**PROBLEM TO WORK ON**
From the line containing "For every named" onward to the last line of the data below, copy each line exactly and add nothing.

Content starts

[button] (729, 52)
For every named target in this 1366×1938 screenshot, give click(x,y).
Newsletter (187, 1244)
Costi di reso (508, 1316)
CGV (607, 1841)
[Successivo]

Content ends

**ANSWER SECTION**
For every named target in this 1366×1938 screenshot, give click(x,y).
Newsletter (187, 1244)
Costi di reso (508, 1316)
CGV (607, 1841)
[Successivo]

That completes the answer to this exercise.